Give again, word for word, every line below from the one that has "Given: Click the" through the one that has "This screenshot has width=1191, height=566.", both included, and no others.
[[ Record extracts, beginning ]]
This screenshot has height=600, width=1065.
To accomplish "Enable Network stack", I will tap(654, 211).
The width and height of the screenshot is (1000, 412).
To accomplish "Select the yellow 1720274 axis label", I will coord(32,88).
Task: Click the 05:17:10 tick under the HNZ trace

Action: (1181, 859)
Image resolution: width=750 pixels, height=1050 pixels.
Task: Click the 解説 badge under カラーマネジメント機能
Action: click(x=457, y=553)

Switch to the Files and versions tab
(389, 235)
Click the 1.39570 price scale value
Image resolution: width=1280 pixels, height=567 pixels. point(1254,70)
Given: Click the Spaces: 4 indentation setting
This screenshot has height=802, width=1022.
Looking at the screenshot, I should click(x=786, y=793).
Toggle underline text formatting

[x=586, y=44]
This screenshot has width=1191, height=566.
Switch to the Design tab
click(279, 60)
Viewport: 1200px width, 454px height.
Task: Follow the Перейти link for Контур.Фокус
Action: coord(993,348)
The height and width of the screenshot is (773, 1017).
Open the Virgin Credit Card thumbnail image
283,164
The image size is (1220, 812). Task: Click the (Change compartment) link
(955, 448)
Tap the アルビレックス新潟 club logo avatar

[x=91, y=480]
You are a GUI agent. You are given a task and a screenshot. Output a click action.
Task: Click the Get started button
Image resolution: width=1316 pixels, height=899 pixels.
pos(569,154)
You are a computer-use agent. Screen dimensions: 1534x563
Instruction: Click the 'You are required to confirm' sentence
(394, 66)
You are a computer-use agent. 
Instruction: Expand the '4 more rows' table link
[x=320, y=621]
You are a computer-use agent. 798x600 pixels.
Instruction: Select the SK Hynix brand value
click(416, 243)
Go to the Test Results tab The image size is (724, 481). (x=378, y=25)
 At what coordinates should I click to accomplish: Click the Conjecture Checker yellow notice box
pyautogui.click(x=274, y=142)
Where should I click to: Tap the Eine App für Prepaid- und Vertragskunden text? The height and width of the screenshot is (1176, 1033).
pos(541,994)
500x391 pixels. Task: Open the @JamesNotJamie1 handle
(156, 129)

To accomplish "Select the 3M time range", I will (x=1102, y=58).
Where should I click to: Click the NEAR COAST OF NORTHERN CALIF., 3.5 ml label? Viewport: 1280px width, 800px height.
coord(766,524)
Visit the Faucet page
[[ Record extracts, end ]]
Response to this exercise.
Given: Click the Spaces: 4 indentation setting
This screenshot has height=802, width=1022.
Looking at the screenshot, I should click(x=786, y=793).
Toggle underline text formatting

[x=586, y=44]
This screenshot has width=1191, height=566.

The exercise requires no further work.